Consigna: Retoma el artículo sobre el semáforo epidemiológico justo después de su última oración y continúa con un párrafo más.

Fragmento de la página:
● ● ● ● ●
Desafortunadamente en el transcurso de estos largos meses de pandemia lo que más se ha apegado a la arbitrariedad y al desatino ha sido el manejo de un indicador que hoy por hoy es absolutamente inservible: el desafortunado semáforo epidemiológico que ha significado el cierre indiscriminado e irracional de actividades sociales y económicas no cumplió con el objetivo trazado por la Secretaría de Salud (SSA).

En el principio de la ola mundial de contagios por Covid-19 se estimó que una herramienta similar a la empleada en países asiáticos, que arrojara indicadores fehacientes de la condición de salud y proclividad al contagio de la población, podría convertirse en el apoyo para la toma de decisiones en tiempos inéditos para el país. Sin embargo, de origen lo que se trató de emular se copió mal: la nula aplicación de tecnología, la prevalencia del criterio político sobre el científico y la generalización del trato poblacional sin fundamentos con rigor técnico dejaron a México en un desorden que difícilmente le permitió enderezar el rumbo ante lo errático que resultó el manejo de la pandemia.

México se distingue por contar con un clima político en permanente tensión, donde las decisiones desde la esfera pública difícilmente generan amplio consenso. Sin embargo, cuando prevalece la conveniencia de anteponer el manejo político en ese tipo de decisiones los resultados son estallidos estridentes cuyas consecuencias negativas permanecen por décadas. Un semáforo que da apoyo a la arbitrariedad para impedir el libre tránsito, el intercambio productivo y la tan necesaria apertura económica no es más que la justificación del actuar tiránico de las cuestionadas autoridades de salud que mucho dejan a deber en nuestra patria.

Subjetividad

Y no es una exageración lo dicho cuando el cambio de criterios y la improvisación sobre el camino son constantes, incluso al grado de que el mismo “zar de la pandemia”, el desgastado doctor López-Gatell, en la desesperación y el acorralamiento declaró que el color del semáforo era intrascendente.
● ● ● ● ●
Material extraído:
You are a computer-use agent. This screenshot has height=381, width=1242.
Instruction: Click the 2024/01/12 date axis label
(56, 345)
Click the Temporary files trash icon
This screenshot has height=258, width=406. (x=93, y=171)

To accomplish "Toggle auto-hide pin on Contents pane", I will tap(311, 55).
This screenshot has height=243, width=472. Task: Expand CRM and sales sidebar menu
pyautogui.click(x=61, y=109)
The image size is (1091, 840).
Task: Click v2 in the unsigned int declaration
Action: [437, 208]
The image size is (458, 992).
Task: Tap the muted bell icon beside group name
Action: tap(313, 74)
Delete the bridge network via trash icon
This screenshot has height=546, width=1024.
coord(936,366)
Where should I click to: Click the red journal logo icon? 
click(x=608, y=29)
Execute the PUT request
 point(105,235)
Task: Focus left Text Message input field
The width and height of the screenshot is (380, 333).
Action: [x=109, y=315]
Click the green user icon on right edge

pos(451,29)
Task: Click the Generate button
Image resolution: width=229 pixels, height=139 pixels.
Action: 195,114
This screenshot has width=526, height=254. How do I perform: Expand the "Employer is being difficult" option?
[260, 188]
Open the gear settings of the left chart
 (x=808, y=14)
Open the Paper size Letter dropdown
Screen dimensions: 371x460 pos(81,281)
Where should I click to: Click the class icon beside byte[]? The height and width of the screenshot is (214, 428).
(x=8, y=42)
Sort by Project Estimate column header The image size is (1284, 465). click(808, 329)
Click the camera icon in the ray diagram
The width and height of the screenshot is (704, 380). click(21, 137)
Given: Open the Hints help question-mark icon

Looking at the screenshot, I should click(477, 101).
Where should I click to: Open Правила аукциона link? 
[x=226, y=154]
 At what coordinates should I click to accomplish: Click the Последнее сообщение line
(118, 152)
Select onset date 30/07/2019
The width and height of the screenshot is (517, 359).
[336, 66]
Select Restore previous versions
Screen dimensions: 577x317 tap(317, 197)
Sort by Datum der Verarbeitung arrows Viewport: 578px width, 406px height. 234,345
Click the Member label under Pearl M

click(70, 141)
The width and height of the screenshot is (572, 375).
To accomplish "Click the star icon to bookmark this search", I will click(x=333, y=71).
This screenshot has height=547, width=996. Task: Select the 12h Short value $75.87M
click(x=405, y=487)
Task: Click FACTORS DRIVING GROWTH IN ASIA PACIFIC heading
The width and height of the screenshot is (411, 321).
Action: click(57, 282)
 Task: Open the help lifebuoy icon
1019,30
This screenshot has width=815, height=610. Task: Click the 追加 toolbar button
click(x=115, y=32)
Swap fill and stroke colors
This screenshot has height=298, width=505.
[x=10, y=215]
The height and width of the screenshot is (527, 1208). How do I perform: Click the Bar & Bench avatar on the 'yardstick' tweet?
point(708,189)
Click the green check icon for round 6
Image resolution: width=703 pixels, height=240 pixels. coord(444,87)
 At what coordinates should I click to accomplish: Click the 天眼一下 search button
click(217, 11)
● ● ● ● ●
Tu respuesta:
Es criminal la afirmación cuando dicha herramienta da la pauta para tomar decisiones que en el peor de los casos cuestan vidas. En sus orígenes los insumos que estadísticamente alimentaban el semáforo eran el número de camas ocupadas por pacientes de Covid, además de las tendencias de contagio cuya medición se volvió un laberinto de intrincados recovecos que pocos entendieron. Posteriormente, en el avance de la pandemia, se determinó de manera unilateral que los criterios para establecer el color situacional de los estados cambiaban de forma abrupta. Se incluyeron la transmisibilidad entre personas, la propagación territorial, la capacidad de respuesta de las autoridades sanitarias, así como las consecuencias de la epidemia sobre la salud y la vida. Basta dar una rudimentaria lectura a estos indicadores para saber con certeza que en gran parte se componen más por una apreciación subjetiva que en la solidez de datos medibles y comprobables.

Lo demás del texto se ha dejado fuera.